Huyghe Nicolas, Baldin Paméla, Van den Eynde Marc
Institut de Recherche Clinique et Expérimentale (Pole MIRO), UCLouvain, Brussels, Belgium.
Department of Pathology, Cliniques Universitaires St-Luc, Institut Roi Albert II, Brussels, Belgium.
Gastroenterol Rep (Oxf). 2019 Nov 25;8(1):11-24. doi: 10.1093/gastro/goz061. eCollection 2020 Feb.
Following initial success in melanoma and lung tumours, immune checkpoint inhibitors (ICIs) are now well recognized as a major immunotherapy treatment modality for multiple types of solid cancers. In colorectal cancer (CRC), the small subset that is mismatch-repair-deficient and microsatellite-instability-high (dMMR/MSI-H) derive benefit from immunotherapy; however, the vast majority of patients with proficient MMR (pMMR) or with microsatellite stable (MSS) CRC do not. Immunoscore and the consensus molecular subtype classifications are promising biomarkers in predicting therapeutic efficacy in selected CRC. In pMRR/MSS CRC, biomarkers are also needed to understand the molecular mechanisms governing immune reactivity and to predict their relationship to treatment. The continuous development of such biomarkers would offer new perspectives and more personalized treatments by targeting oncological options, including ICIs, which modify the tumour-immune microenvironment. In this review, we focus on CRC and discuss the current status of ICIs, the role of biomarkers to predict response to immunotherapy, and the approaches being explored to render pMMR/MSS CRC more immunogenic through the use of combined therapies.

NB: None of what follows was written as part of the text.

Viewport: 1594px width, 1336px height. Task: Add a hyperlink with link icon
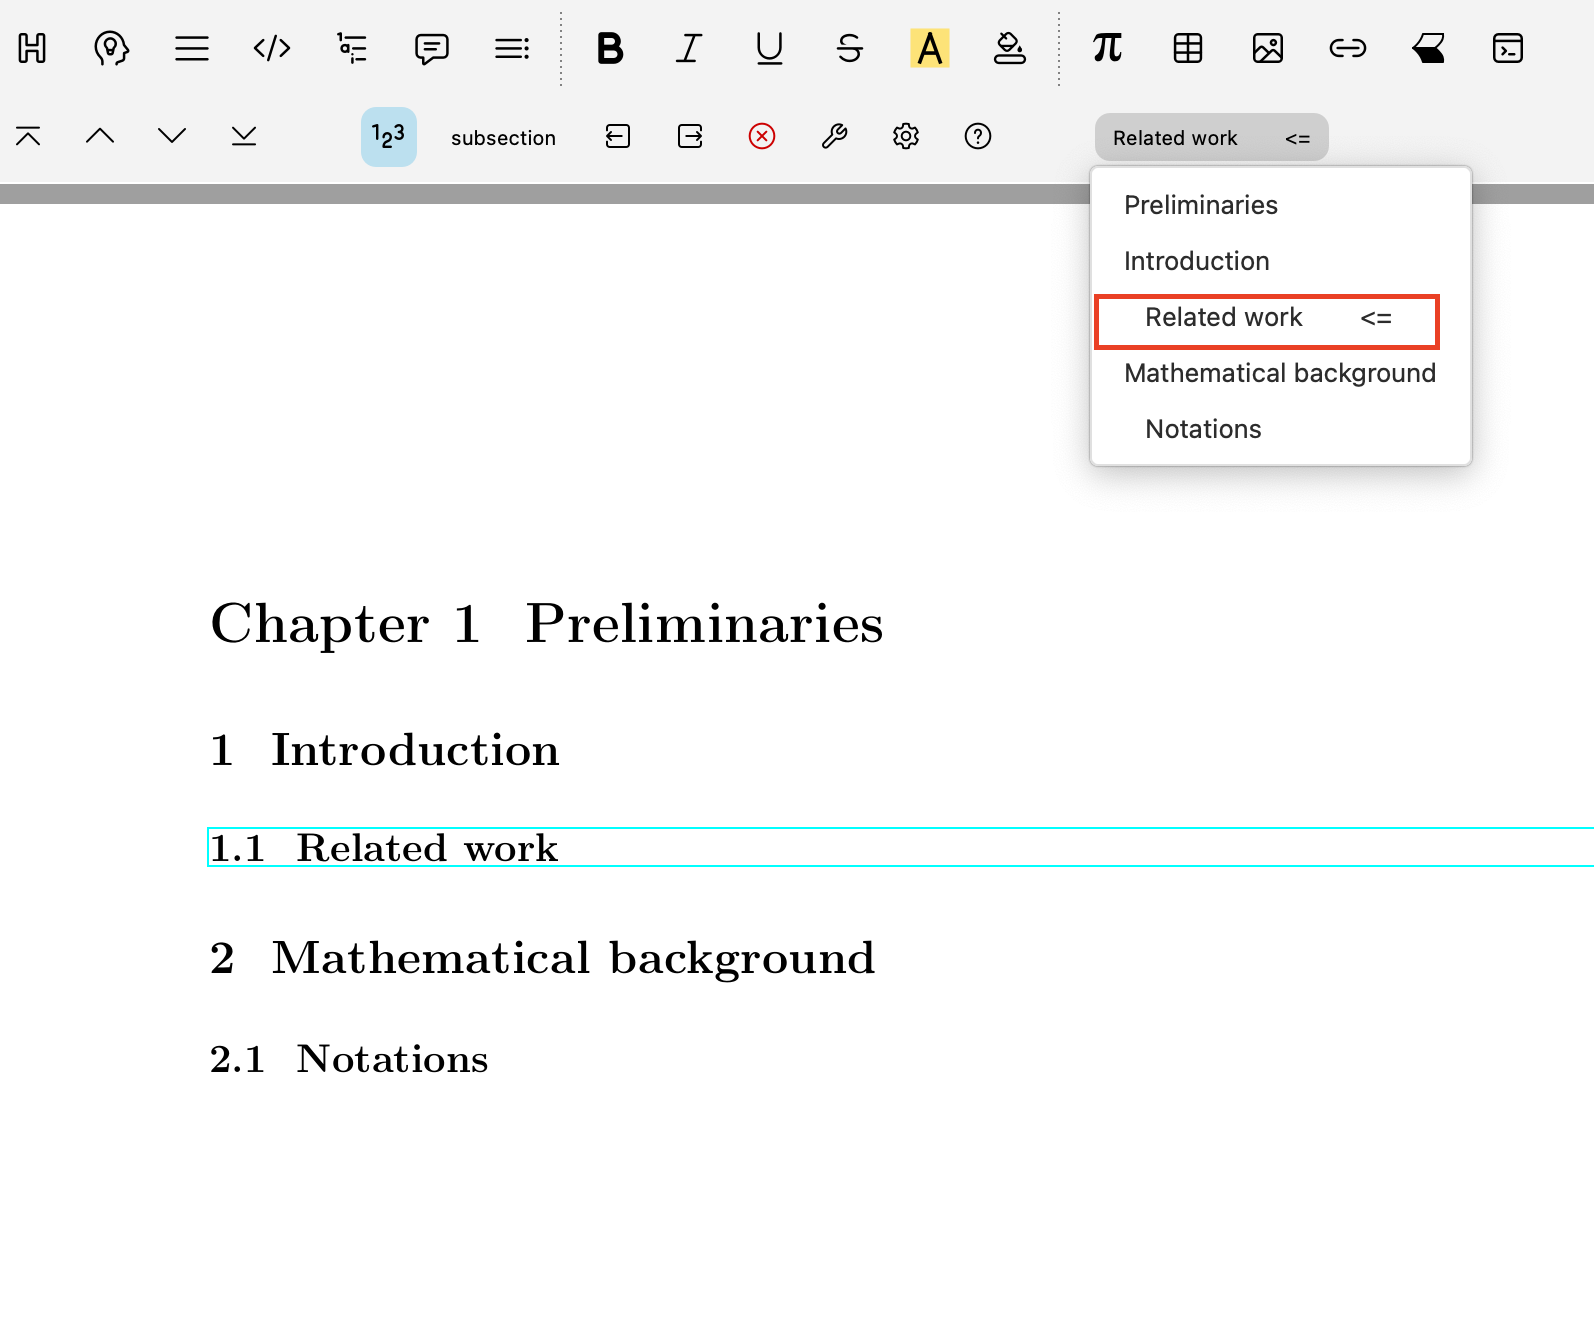point(1347,48)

在黑色素瘤和肺癌治疗取得初步成功之后,免疫检查点抑制剂(ICI)如今已被公认为是多种实体癌的主要免疫治疗方式。在结直肠癌(CRC)中,错配修复缺陷且微卫星高度不稳定(dMMR/MSI-H)的一小部分患者可从免疫治疗中获益;然而,绝大多数错配修复功能正常(pMMR)或微卫星稳定(MSS)的CRC患者却无法获益。免疫评分和共识分子亚型分类是预测特定CRC治疗疗效的有前景的生物标志物。在pMRR/MSS CRC中,也需要生物标志物来了解免疫反应的分子机制,并预测它们与治疗的关系。此类生物标志物的不断发展将通过靶向包括ICI在内的肿瘤学治疗选择,改变肿瘤免疫微环境,从而提供新的视角和更个性化的治疗方案。在本综述中,我们聚焦于CRC,讨论ICI的现状、预测免疫治疗反应的生物标志物的作用,以及通过联合治疗使pMMR/MSS CRC更具免疫原性的探索方法。